A menudo, los agentes de inteligencia operaban desde compañías que solo eran una fachada.

—Es usted agente del FBI, ¿verdad? —dijo la voz con una risa ahogada.

La única cosa más aborrecible que un político en campaña eran los tipos de inteligencia que estaban convencidos de su propia importancia.

—Gracias.

Aunque ahora que habían llegado a la torre Niantic, Riggins entendió por qué aquel tío pensaba que todo esto era tan jodidamente divertido.

Riggins ignoró a los guardias, salvó de un salto los molinetes de seguridad y corrió hacia la zona posterior de los ascensores. Constance lo siguió. Una vez que llegaron a la escalera de incendios tuvieron que abrirse paso con creciente dificultad a través de más personas asustadas que, tosiendo y gritando, intentaban comprender cómo era posible que su mañana de lunes se hubiera ido a hacer puñetas.

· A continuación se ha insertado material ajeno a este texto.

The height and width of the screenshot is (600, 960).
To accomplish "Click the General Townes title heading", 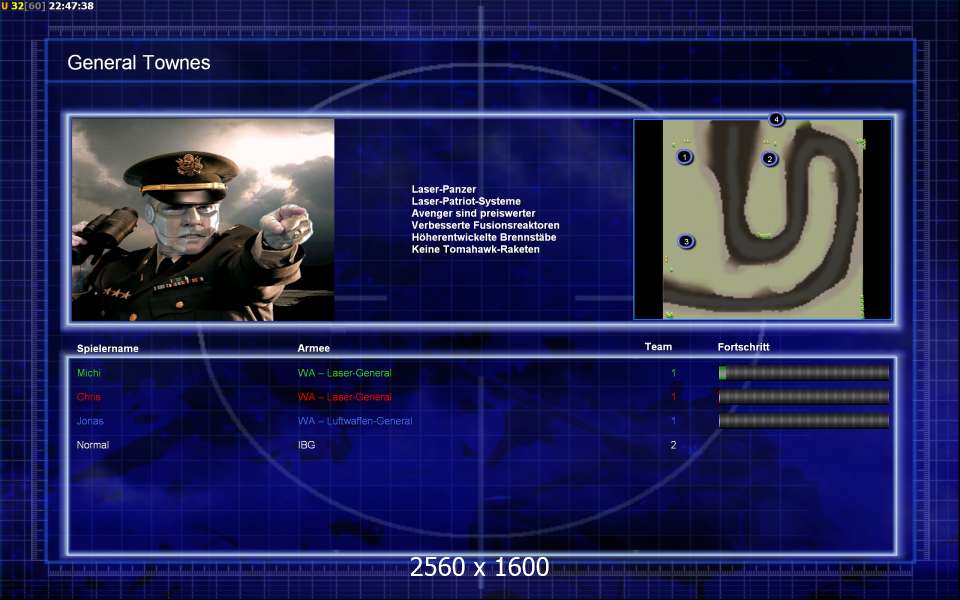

—¿Por qué no te quedas con los guardias? —le dijo Riggins a Constance—. Quizá puedas encontrar a Dark en su sistema de vigilancia.

—¿Qué? —replicó ella—, ¿y dejar que tú mueras como un héroe allí arriba para que puedas rondarme el resto de mi vida? No, gracias, Tom. Yo también subiré.

—Joder, sí que eres cabezota.

—Y por eso me amas.

—Amor no es la palabra adecuada —repuso Riggins, y comenzó a agitar sus manos carnosas en el aire, obligando a la multitud aterrada a dejar paso.

Aquello era una locura. Era imposible. Sin embargo, lo estaban haciendo de todos modos. Bienvenidos a Casos especiales.